A recent story in the New York Times discusses Google’s improved translation algorhythm. A scientist at Google said: “This technology can make the language barrier go away.” Don’t count on it.

I performed a little test, one we language teachers do for the benefit of our students. I translated a simple passage into Italian; then I translated the translation back into English. Sounds simple enough, right?

Here’s the original:

Hello my name is Fabian. How are you? I'm forty-four years old, and I've been teaching since nineteen eighty-eight. I am married and have a seven-year old daughter. I've lived in Tucson since nineteen ninety-seven.

Here’s the translation of the translation:

Hello my name is Fabian. How are you? I'm forty-four years, and I taught from eight nineteen eighties. I am married and have seven year old daughter. I lived in Tucson since nineteen ninety-seven.

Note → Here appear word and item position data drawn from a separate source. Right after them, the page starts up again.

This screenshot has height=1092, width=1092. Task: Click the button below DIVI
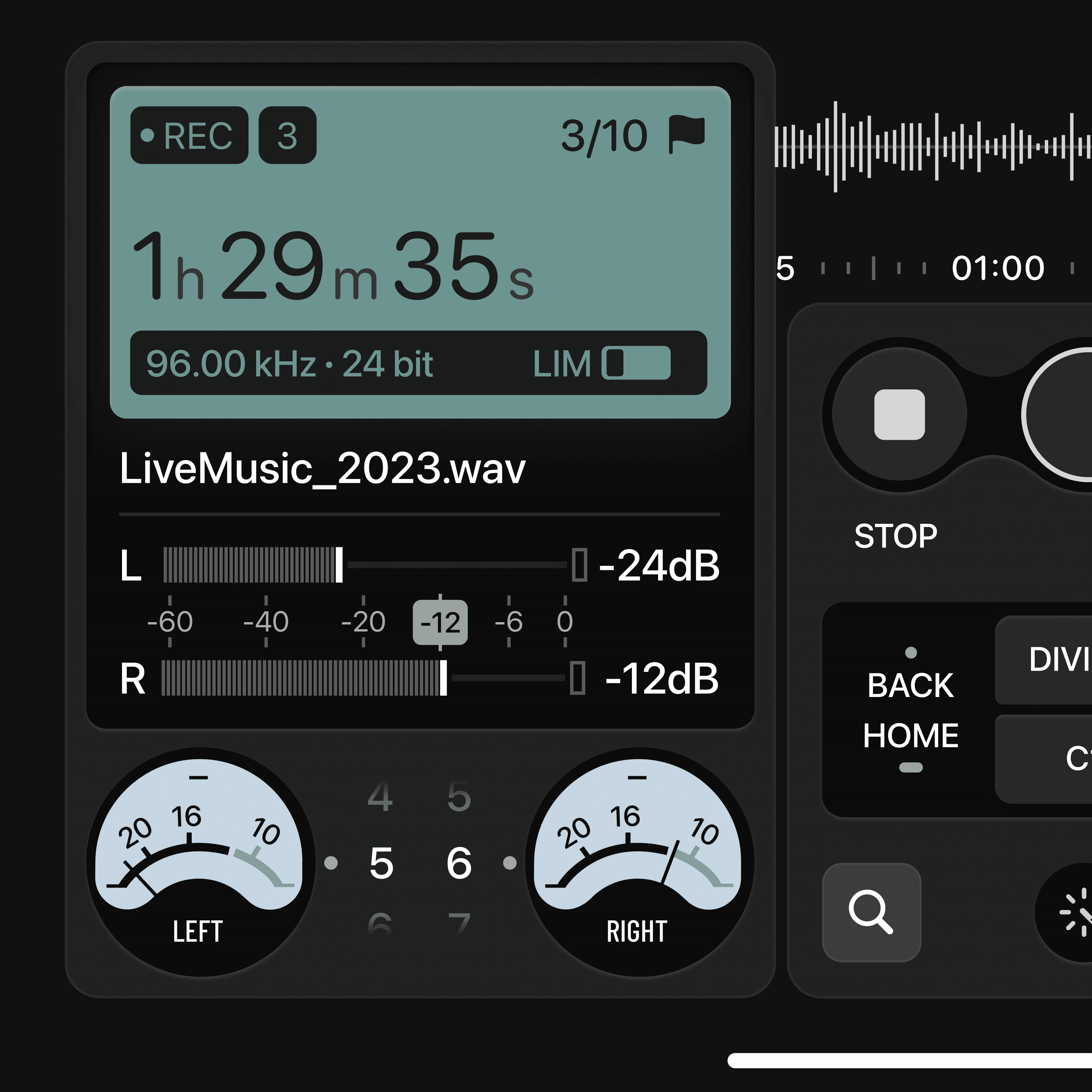pos(1051,759)
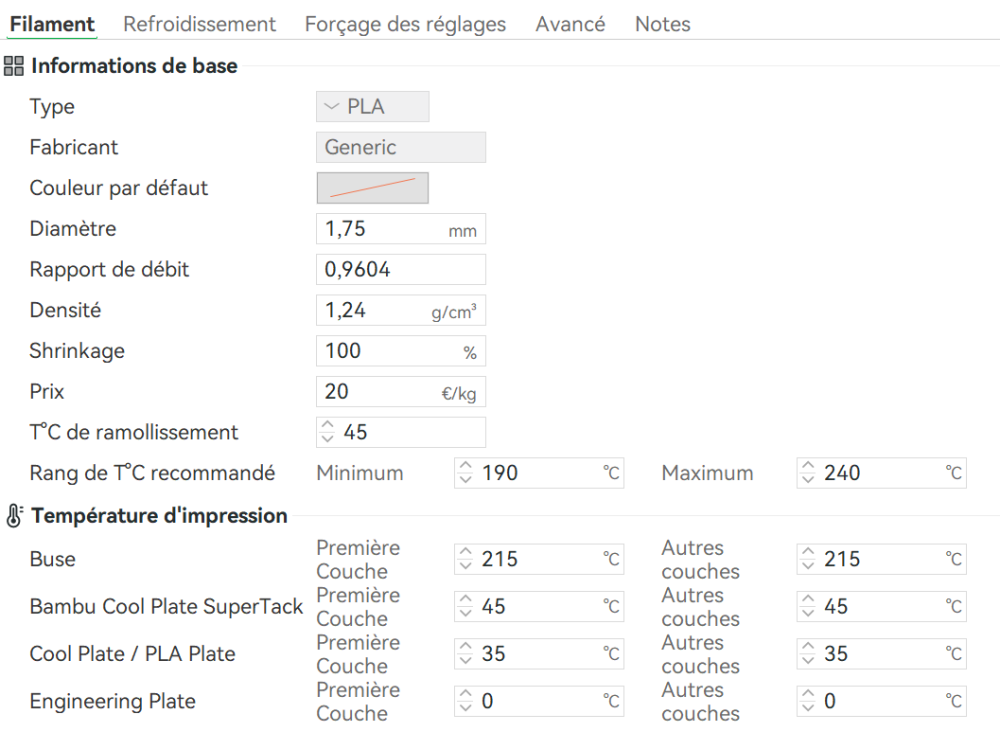Click the Informations de base grid icon
The height and width of the screenshot is (732, 1000).
point(14,67)
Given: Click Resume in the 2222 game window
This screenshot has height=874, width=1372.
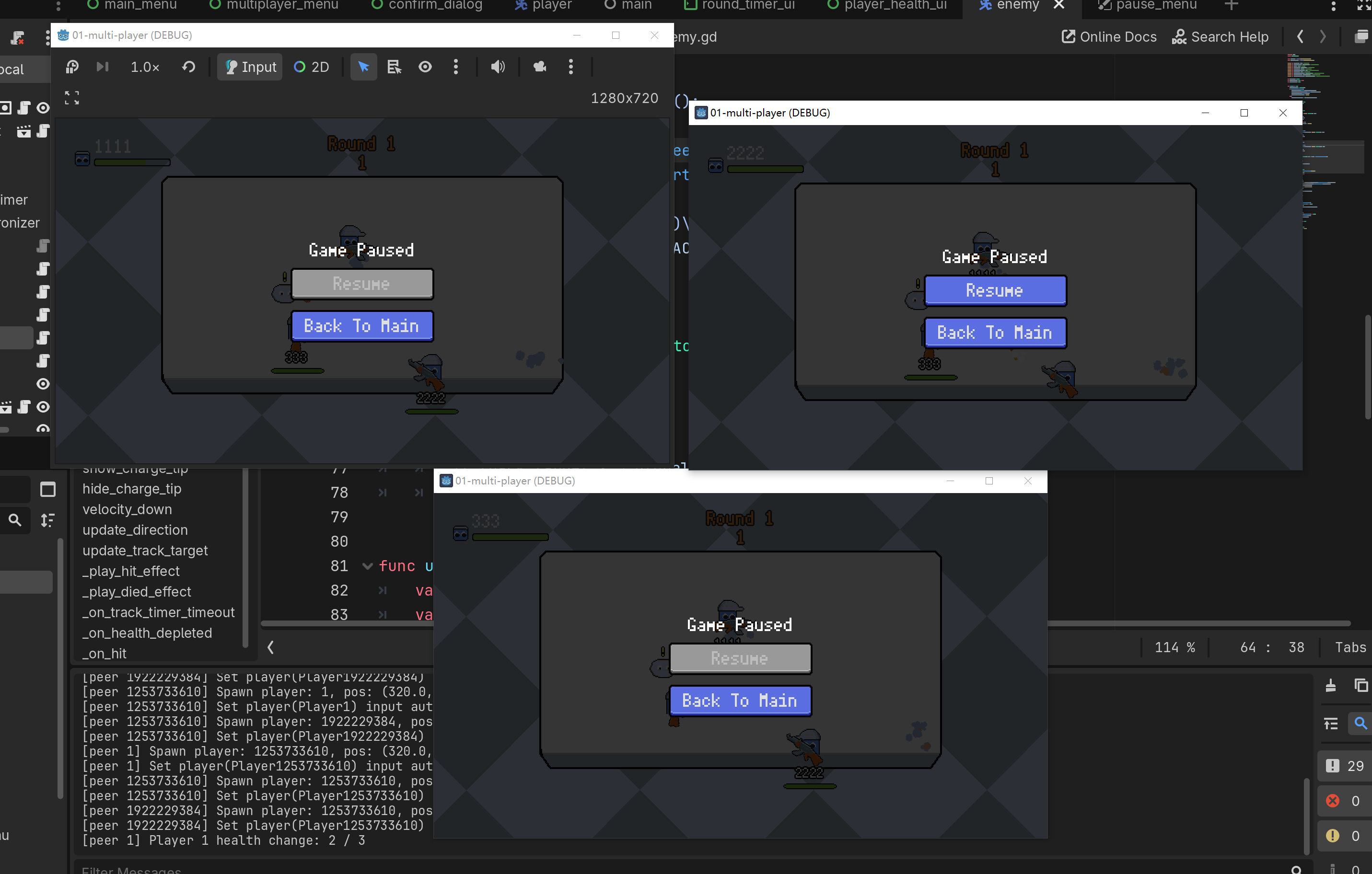Looking at the screenshot, I should tap(995, 291).
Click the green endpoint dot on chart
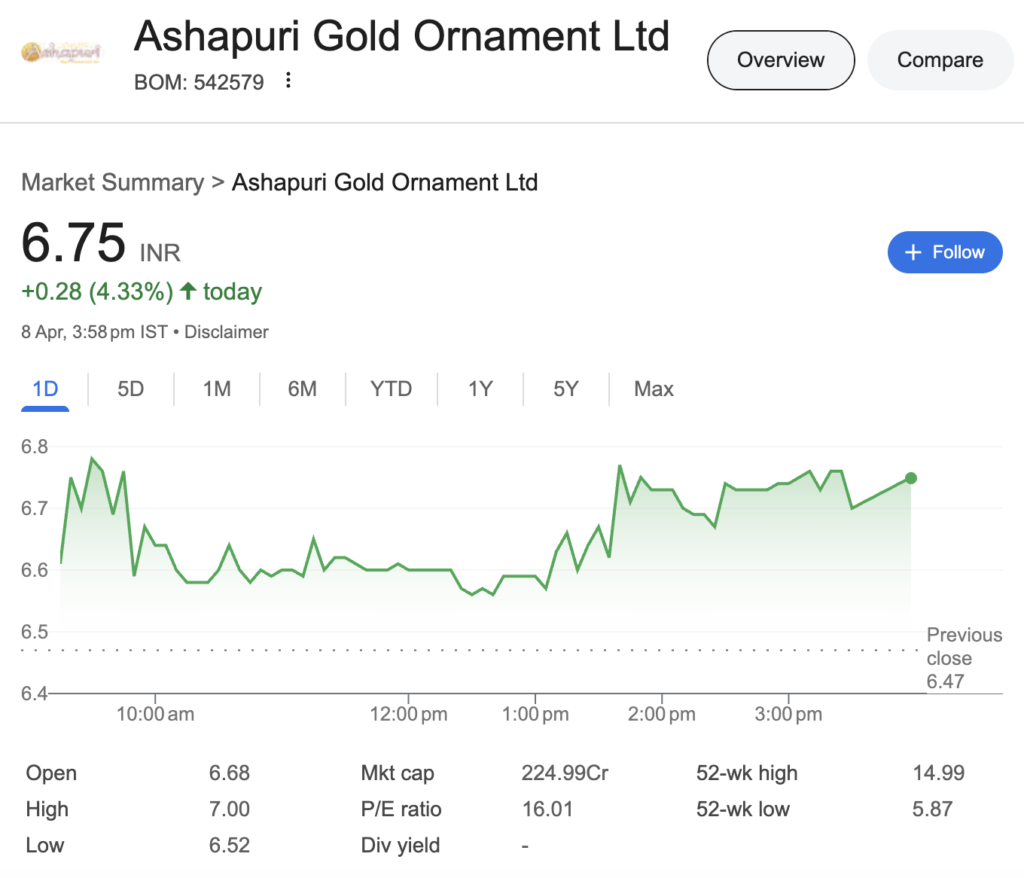Image resolution: width=1024 pixels, height=878 pixels. tap(910, 478)
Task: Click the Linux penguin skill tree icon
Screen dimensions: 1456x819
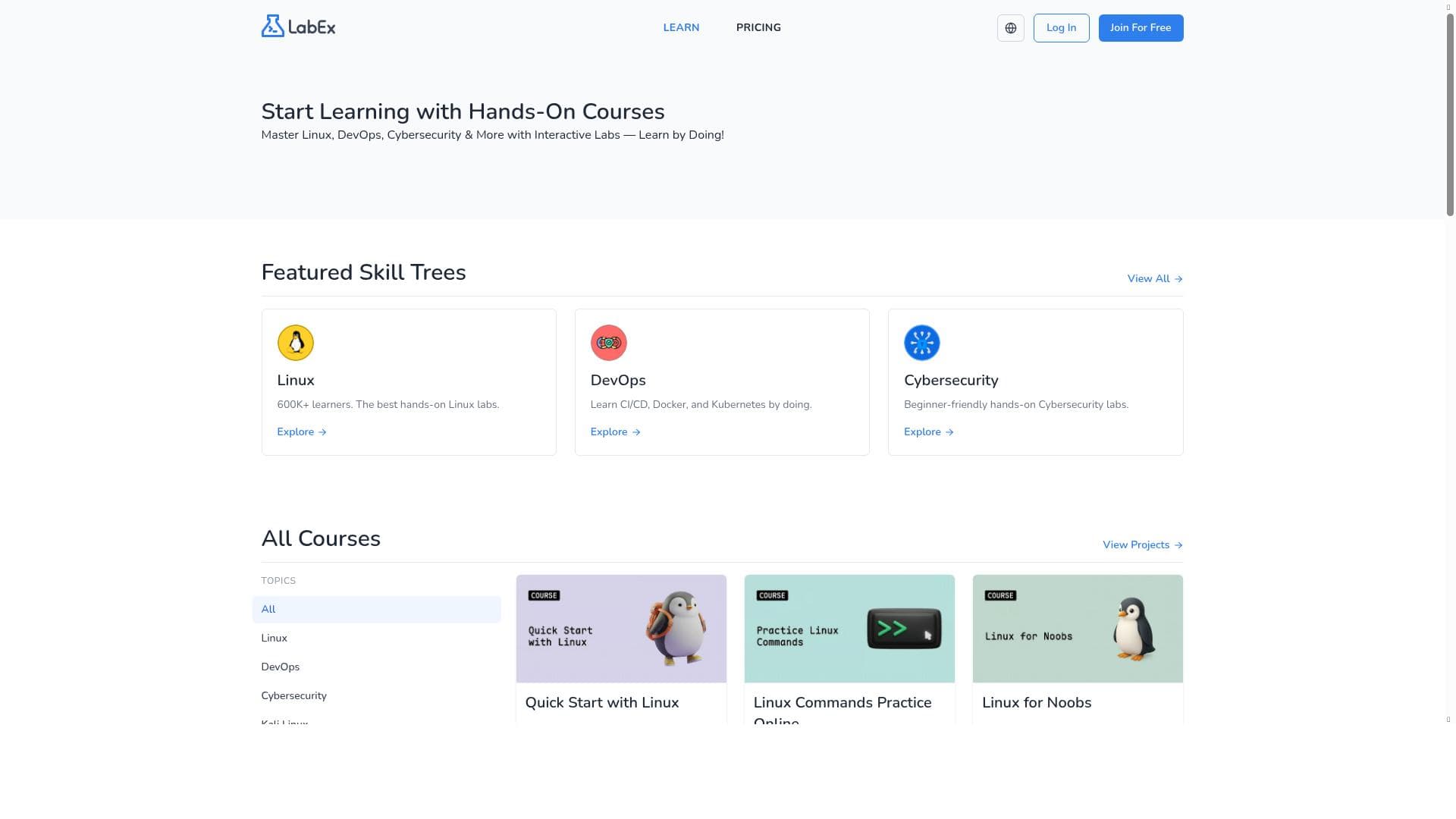Action: tap(296, 343)
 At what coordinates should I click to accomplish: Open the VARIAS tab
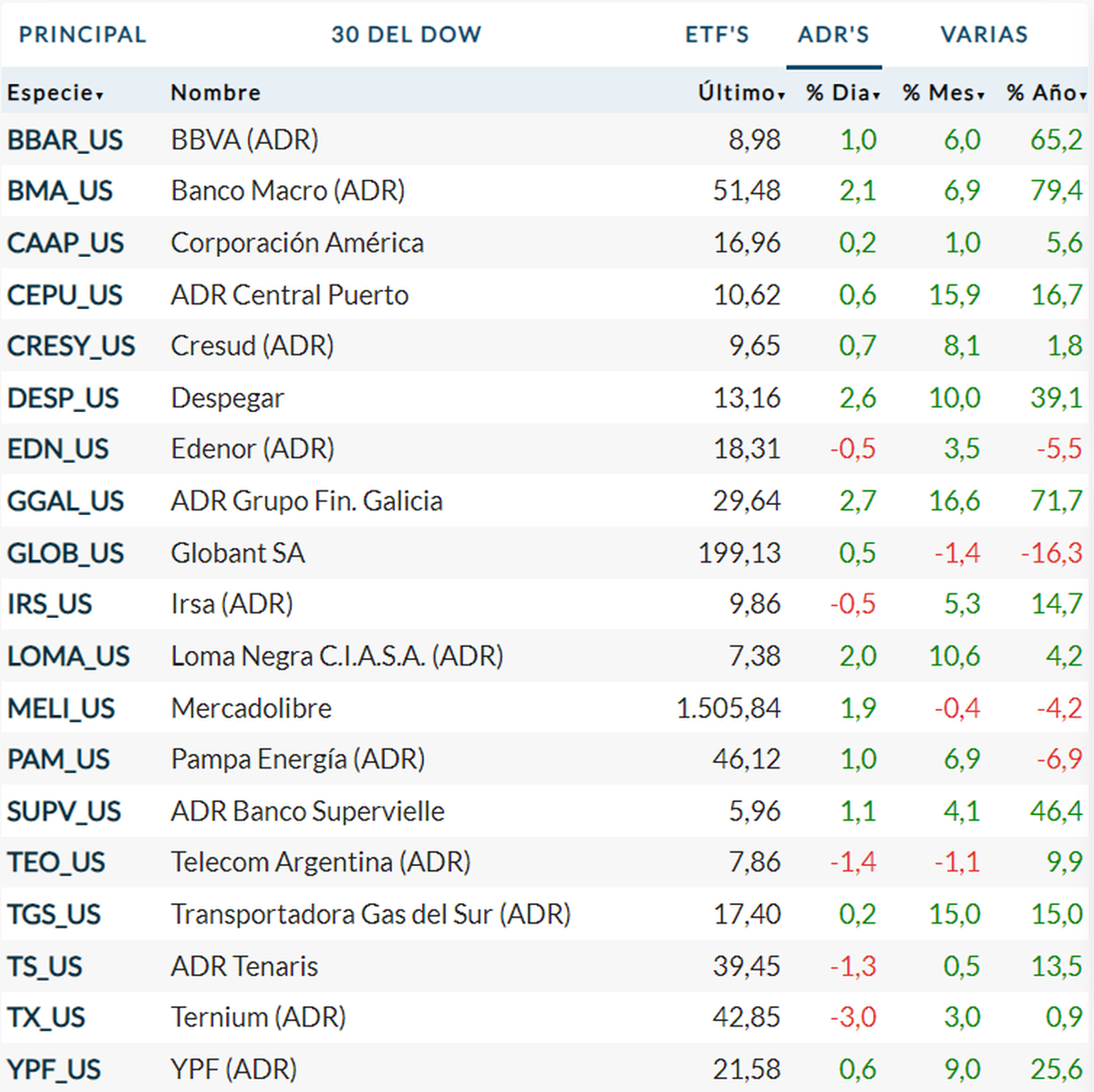click(x=984, y=35)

What’s really funny is the translation itself. In Italian, it rendered “forty-four” as “forty-two four” (“quarantadue quattro”) and “seven-year old daughter” as “seven years daughter” (“sette anni figlia”). It didn’t even attempt “nineteen” but left it in English (“ottanta nineteen-eight” and “nineteen novanta sette”). Strangely it translated some of these unreadable items back into readable English.

And none of this even brings up the inevitable cultural references in everyday speech. “Caporetto” translates as “Caporetto.” You need to know that it was the site of a major rout of the Italian army in World War I to understand why it’s commonly used to describe catastrophes large and small.

I have no beef with Google or any web-based translation. There are many websites that can be made accessible by their technology. But when people conclude that technology can make language study obsolete, well, that’s just not the case. Take it from me, I taught from eight nineteen eighties.

Monday, March 8, 2010

Eppur si muove (And yet, it moves)

“Freedom is the freedom to say that two plus two is four. If that is granted then all else follows.” —George Orwell, 1984

Galileo Galilei (1564-1642) is renowned as one of the founders of modern science. This year marks the four-hundredth anniversary of his discovery of the moons of Jupiter, a discovery that induced him to accept Copernicus’s sun-centered view of the solar system. What is less well known in the United States is that he was also a great writer. Nowadays we tend to divide the humanists from the scientists, but Galileo was both.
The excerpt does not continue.